CheXpert: New Large Chest X-Ray Dataset And Competition

The Machine Learning group at Stanford University has released a large labeled dataset of chest X-rays along with a competition for automated chest x-ray interpretation.

The new dataset is called CheXpert, and it is a result of joint efforts from researchers from Stanford ML Group, patients and radiology experts.

The researchers collected chest radiographic examinations (X-ray images) in a retrospective manner from Stanford Hospital. The data contains the radiology reports linked to each examination from the period of 2002 – 2017.

To label the collected data, a labeling tool was developed within the project. Each radiology report is marked using the tool for the presence of 14 observations. The labels assigned to each observation can be: positive, negative, or uncertain.

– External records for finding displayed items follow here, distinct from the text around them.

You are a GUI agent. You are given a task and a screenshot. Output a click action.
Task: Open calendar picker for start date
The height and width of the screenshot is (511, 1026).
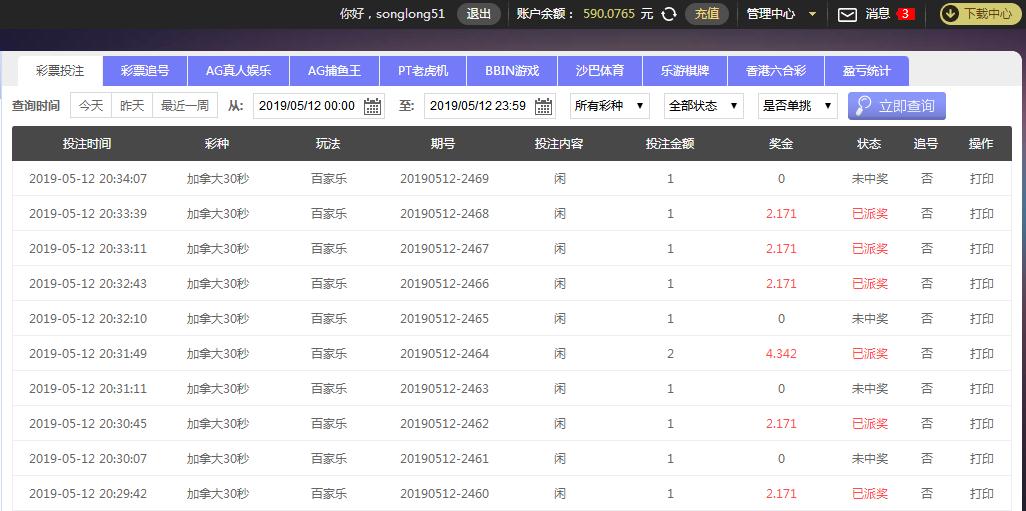pyautogui.click(x=372, y=106)
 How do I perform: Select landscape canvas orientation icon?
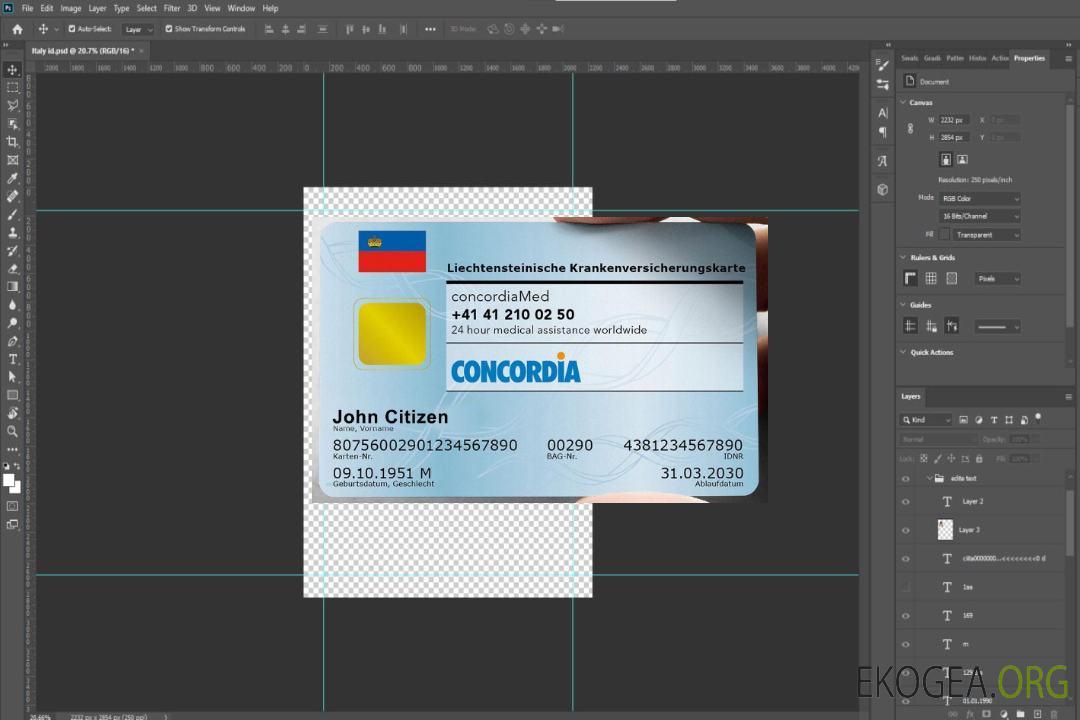point(962,159)
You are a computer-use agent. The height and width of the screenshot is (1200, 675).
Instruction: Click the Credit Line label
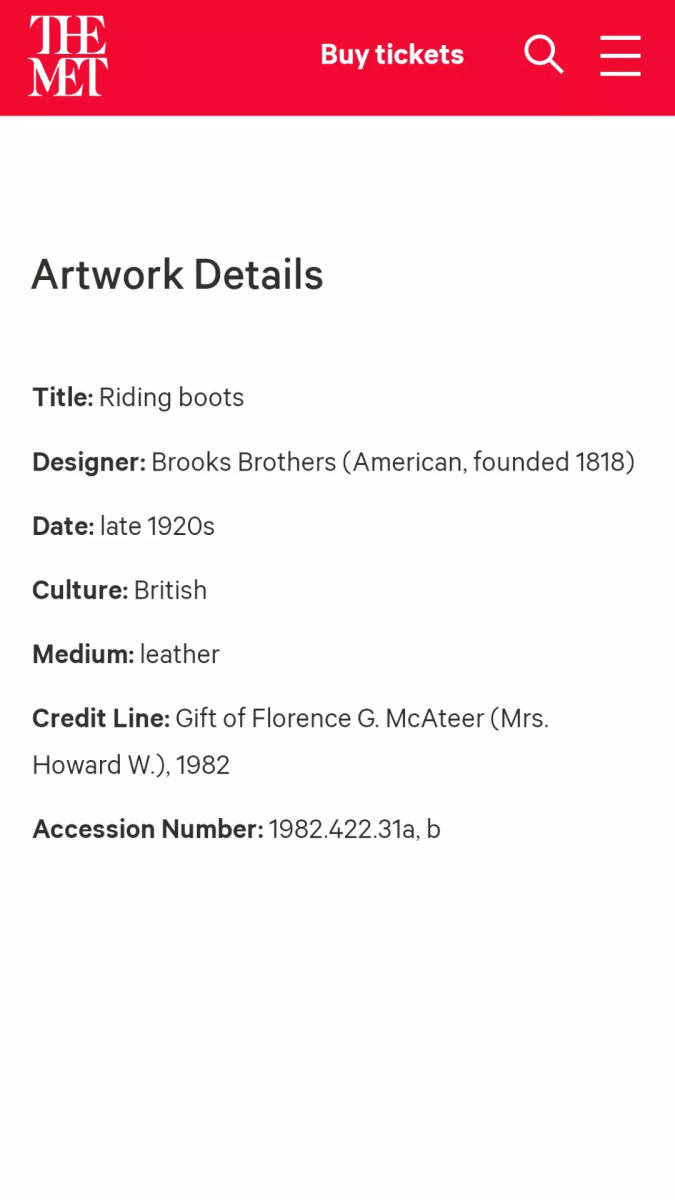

The final dataset contains 224,316 chest radiographs of 65,240 patients. This dataset represents a significant contribution in the field of medicine since chest radiography is the most common imaging examination globally, critical for screening, diagnosis, and management of many life-threatening diseases.

A competition for chest x-ray interpretation was released as part of the project. Along with it, a test set consisting of 500 studies from 500 unseen patients was collected. Teams can participate by submitting their executable code solutions on Codalab. The solution is then run on that test set that is not publicly readable to preserve the integrity of the test results.